● Supplied data:
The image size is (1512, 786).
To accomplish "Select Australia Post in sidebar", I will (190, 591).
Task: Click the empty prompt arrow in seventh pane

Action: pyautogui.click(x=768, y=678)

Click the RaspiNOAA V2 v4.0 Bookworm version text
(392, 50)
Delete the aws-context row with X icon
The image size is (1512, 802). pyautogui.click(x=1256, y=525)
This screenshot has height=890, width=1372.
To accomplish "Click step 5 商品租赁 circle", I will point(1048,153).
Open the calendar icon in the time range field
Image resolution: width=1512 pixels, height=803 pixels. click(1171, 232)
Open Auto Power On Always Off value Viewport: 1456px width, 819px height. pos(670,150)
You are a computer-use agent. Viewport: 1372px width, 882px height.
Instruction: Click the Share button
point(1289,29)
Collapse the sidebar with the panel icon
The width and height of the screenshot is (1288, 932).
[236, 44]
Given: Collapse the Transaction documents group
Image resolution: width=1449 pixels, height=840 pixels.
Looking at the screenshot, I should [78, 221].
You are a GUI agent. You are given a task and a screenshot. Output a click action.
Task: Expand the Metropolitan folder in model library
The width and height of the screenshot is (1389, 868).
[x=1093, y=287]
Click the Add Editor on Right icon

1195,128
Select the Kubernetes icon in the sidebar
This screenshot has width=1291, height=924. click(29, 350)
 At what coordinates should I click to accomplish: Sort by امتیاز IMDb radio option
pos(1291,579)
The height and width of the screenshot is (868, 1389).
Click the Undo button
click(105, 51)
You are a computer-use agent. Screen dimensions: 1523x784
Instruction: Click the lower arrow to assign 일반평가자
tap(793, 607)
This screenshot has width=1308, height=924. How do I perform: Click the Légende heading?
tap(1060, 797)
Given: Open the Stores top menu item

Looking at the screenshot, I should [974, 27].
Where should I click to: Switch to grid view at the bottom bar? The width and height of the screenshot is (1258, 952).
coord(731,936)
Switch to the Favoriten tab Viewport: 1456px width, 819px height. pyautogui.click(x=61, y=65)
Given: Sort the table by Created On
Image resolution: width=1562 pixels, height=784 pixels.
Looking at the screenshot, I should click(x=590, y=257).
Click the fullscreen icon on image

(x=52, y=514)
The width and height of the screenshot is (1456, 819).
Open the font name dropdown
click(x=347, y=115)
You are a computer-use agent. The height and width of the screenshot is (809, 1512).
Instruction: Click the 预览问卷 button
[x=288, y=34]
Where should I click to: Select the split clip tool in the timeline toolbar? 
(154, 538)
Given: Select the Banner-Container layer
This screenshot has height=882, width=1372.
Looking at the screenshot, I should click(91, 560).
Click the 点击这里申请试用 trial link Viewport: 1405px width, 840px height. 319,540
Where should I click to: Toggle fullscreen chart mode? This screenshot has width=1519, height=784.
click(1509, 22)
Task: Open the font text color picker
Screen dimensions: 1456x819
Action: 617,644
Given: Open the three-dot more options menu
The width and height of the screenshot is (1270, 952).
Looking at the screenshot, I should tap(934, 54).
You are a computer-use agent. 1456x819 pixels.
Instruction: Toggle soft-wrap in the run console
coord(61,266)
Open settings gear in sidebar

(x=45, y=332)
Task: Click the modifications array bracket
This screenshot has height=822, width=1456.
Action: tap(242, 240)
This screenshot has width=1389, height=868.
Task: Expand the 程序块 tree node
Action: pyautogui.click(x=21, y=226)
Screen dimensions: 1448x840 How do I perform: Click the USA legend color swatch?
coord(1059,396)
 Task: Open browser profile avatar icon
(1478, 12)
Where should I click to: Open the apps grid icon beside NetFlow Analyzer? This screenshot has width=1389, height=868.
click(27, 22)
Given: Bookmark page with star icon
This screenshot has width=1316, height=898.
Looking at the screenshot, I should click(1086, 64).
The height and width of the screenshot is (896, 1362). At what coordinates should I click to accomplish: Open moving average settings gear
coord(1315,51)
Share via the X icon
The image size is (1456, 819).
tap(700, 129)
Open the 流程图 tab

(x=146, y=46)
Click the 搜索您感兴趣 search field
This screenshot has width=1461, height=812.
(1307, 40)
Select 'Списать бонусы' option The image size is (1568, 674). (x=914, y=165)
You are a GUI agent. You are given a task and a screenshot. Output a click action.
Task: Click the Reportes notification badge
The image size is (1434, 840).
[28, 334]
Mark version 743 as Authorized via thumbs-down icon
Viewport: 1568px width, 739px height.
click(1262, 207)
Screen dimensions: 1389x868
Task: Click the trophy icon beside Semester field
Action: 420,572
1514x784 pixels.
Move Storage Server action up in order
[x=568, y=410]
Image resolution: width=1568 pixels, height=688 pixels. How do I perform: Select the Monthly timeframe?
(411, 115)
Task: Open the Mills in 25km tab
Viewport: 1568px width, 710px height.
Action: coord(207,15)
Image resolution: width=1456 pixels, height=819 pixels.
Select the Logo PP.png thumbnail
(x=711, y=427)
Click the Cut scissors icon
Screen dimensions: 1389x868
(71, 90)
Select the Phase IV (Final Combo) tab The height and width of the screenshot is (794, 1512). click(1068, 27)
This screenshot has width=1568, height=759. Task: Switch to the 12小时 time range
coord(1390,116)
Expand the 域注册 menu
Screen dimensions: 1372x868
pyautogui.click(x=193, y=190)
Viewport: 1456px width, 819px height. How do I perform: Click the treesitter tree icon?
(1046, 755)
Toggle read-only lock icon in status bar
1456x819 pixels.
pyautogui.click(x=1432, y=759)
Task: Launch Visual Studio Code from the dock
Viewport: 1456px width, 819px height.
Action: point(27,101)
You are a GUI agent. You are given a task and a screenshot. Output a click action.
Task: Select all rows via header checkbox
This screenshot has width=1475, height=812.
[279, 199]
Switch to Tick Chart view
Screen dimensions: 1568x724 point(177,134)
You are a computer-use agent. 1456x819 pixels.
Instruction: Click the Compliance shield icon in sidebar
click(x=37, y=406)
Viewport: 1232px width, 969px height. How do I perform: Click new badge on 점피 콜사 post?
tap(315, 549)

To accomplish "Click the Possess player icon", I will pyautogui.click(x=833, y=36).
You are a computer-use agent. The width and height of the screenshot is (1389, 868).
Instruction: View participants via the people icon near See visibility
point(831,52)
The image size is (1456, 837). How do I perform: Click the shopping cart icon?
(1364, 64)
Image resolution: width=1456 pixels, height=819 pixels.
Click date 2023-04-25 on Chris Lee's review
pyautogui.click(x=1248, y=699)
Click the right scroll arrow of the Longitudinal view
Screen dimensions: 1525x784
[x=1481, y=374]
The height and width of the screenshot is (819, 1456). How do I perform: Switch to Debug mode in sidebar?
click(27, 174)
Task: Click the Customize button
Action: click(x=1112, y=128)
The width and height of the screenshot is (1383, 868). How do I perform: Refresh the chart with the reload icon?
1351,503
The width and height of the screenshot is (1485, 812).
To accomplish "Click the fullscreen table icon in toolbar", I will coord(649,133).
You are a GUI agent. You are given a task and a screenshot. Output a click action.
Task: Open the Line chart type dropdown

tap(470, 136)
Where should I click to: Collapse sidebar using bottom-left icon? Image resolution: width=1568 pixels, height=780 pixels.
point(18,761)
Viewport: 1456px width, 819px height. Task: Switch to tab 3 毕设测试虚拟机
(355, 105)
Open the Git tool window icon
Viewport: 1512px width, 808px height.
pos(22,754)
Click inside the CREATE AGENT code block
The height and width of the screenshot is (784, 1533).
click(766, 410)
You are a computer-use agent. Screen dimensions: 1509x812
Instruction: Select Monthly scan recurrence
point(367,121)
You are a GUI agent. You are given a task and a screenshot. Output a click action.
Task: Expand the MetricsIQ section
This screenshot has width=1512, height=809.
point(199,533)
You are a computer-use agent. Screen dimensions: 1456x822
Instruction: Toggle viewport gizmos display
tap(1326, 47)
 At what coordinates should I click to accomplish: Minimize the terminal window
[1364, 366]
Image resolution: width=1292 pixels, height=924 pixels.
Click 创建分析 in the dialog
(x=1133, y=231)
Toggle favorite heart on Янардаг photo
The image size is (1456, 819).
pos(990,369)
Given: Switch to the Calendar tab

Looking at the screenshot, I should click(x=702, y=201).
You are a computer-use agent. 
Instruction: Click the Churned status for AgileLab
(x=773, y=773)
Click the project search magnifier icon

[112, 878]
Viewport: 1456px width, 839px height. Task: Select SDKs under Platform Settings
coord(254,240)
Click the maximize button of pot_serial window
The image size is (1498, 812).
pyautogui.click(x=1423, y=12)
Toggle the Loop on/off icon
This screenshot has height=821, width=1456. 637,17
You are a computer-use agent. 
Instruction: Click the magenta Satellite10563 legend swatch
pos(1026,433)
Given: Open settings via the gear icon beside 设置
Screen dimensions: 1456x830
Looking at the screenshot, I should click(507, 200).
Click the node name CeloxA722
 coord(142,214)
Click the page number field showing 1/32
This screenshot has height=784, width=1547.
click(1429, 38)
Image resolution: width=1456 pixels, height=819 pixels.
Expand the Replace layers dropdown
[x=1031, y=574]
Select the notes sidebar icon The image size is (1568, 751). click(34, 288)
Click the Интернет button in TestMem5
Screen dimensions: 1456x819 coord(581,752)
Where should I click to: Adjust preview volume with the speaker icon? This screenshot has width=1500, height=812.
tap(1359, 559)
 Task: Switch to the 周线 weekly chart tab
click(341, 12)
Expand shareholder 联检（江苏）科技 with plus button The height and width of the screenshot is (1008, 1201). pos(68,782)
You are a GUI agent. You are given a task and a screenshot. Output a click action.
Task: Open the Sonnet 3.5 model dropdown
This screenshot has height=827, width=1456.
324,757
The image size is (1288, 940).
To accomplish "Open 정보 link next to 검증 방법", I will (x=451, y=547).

● What you need to do:
Once you have found every line in the listing that holds the string "link", copy each of them.

● Solution:
Click the 点击这里申请试用 trial link Viewport: 1405px width, 840px height. 319,540
To accomplish "Open 정보 link next to 검증 방법", I will (x=451, y=547).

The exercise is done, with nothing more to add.